Monday, January 05, 2009




I came across a poet that I find totally awesome today while pretentiously reading The New Yorker online. He is perfectly weird: exquisitely eccentric and intelligently silly. And apparently he happens to teach at Columbia College Chicago. If you like it check out 5 more of his poems.

Alien vs. Predator

by Michael Robbins January 12, 2009 issue of The New Yorker


Praise this world, Rilke says, the jerk.
We’d stay up all night. Every angel’s
berserk. Hell, if you slit monkeys
for a living, you’d pray to me, too.
I’m not so forgiving. I’m rubber, you’re glue.

That elk is such a dick. He’s a space tree
making a ski and a little foam chiropractor.
I set the controls, I pioneer
the seeding of the ionosphere.
I translate the Bible into velociraptor.

In front of Best Buy, the Tibetans are released,
but where’s the whale on stilts that we were promised?
I fight the comets, lick the moon,
pave its lonely streets.
The sandhill cranes make brains look easy.

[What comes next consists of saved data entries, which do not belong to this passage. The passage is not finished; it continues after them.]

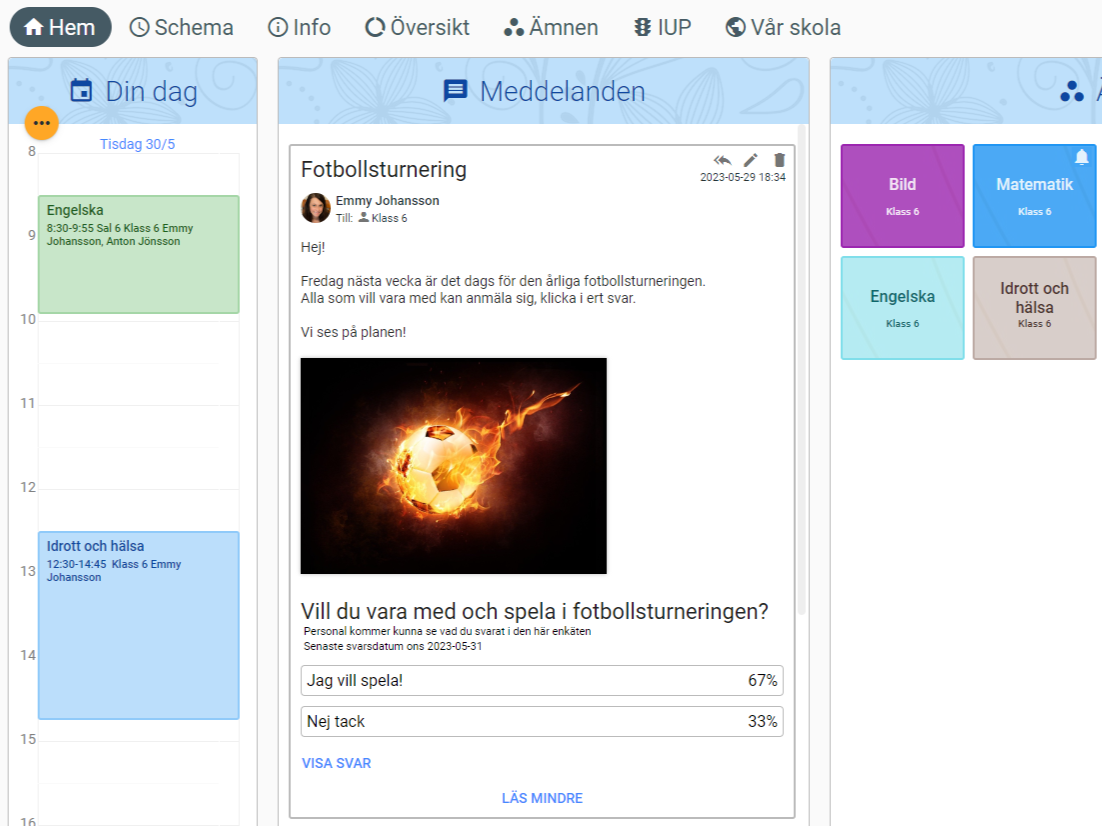Delete the message using the trash icon

click(780, 160)
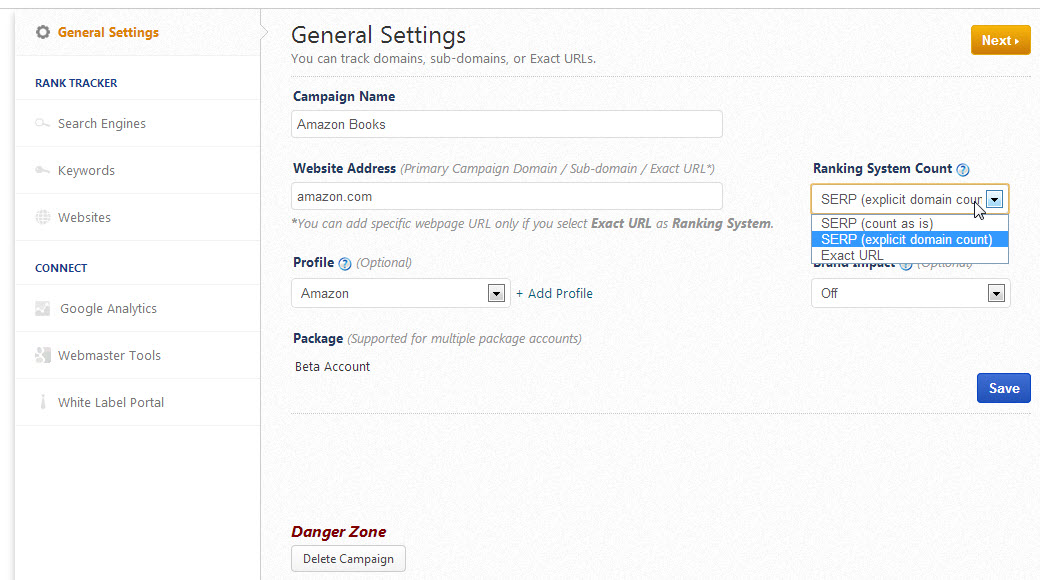Click the Campaign Name text field

point(507,124)
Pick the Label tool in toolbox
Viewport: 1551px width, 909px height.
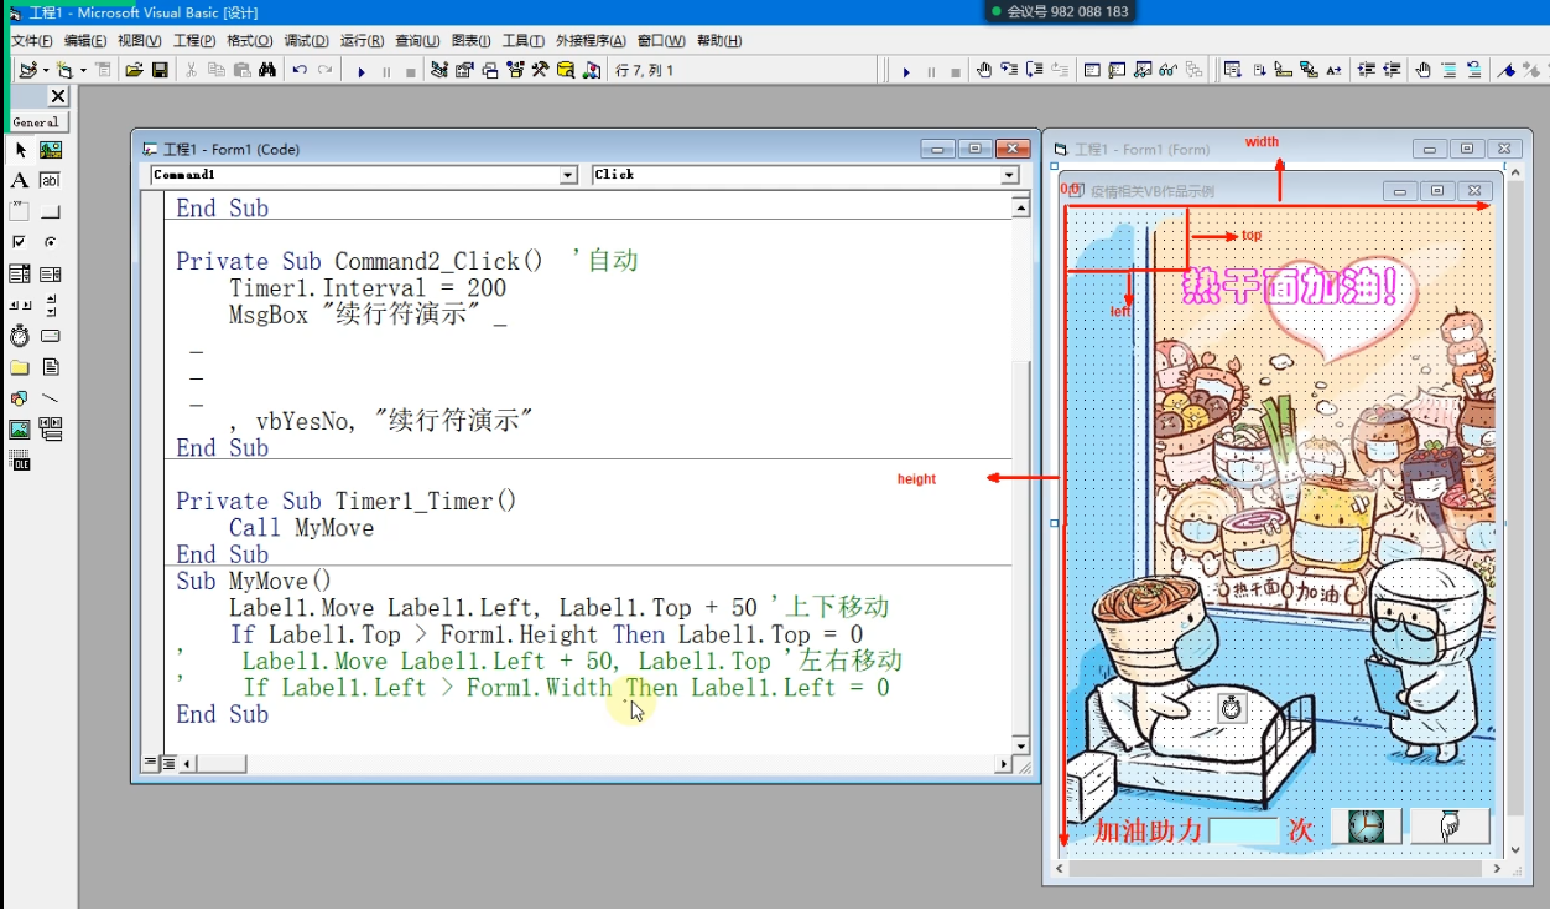click(x=19, y=181)
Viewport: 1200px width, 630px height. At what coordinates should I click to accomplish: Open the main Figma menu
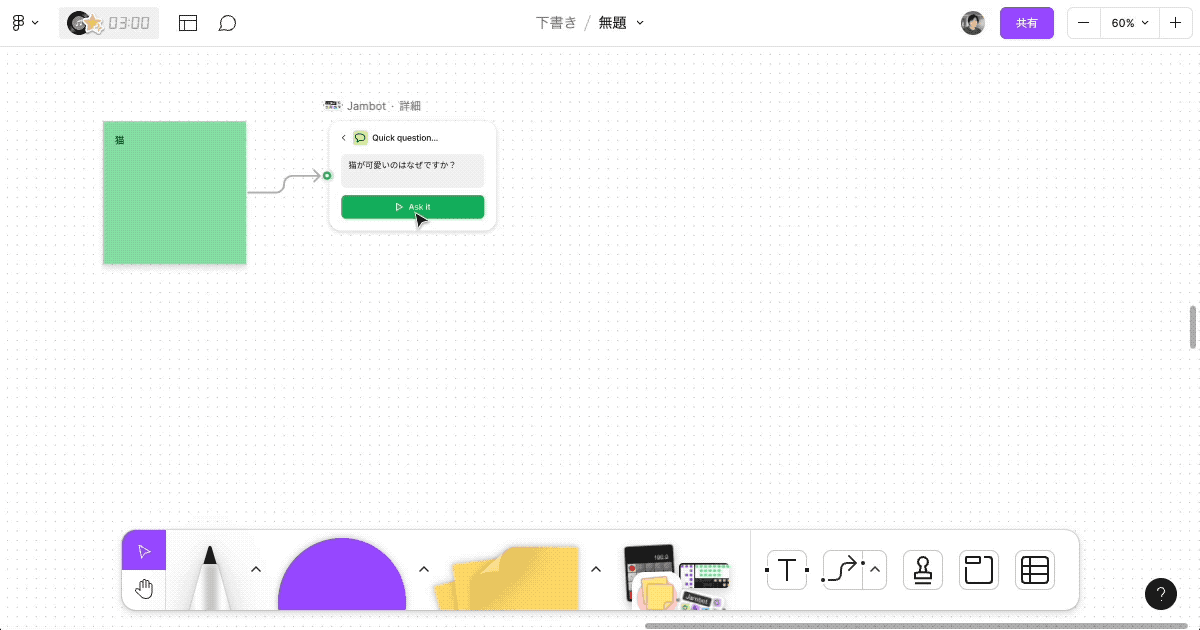point(25,22)

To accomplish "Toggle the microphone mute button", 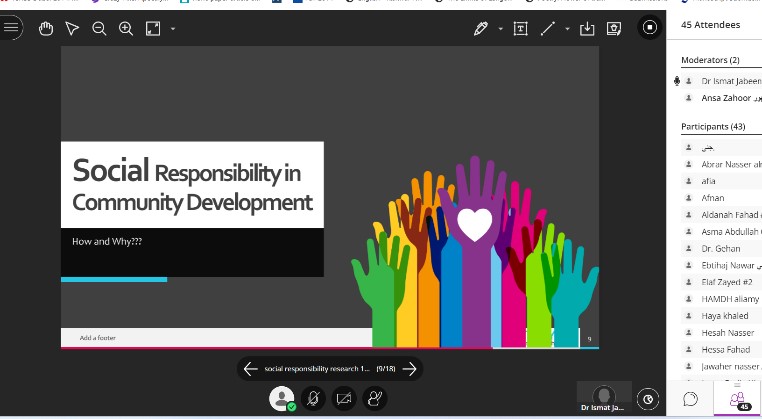I will [x=313, y=398].
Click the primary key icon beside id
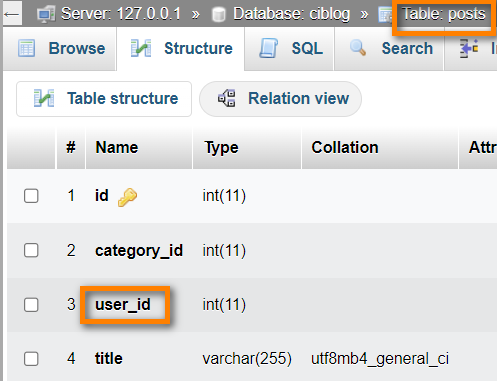Screen dimensions: 497x381 (x=127, y=197)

I go by many names: Buju Banton,
Camel Light, the New York Times.
Point being, rickshaws in Scranton.
I have few legs. I sleep on meat.
I’d eat your bra—point being—in a heartbeat.
I freaking love the line "I translate the Bible into velociraptor." Man I wish I could have taken some poetry while I was wasting all that money on a theater degree.

3 comments:

Anonymous said...

Weirdly, I DO teach at Columbia College, but that's not me. It's my colleague Michael Robins (with one B). This happens to us all the time.

Thanks for the kind words!

Billy Brame said...

Sorry about the sloppy linking. I fixed it up. Heck of a bio by the way.

Anonymous said...

Hi Billy. What are you doing at 6:42:47 PM on Saturday, January 10th 2000 and 10? I happen to be writing you, paying constant partial attention to my little Lexi (who is wide-eye and and drooling over Dora and Diego and Boots the monkey), sweating a little, rested back on a lazyboy, and also writing you a nice little note.

Hope you are well.

I may start writing again. Started a new blog at dandannoodles.net.

Say hi to yourself for me.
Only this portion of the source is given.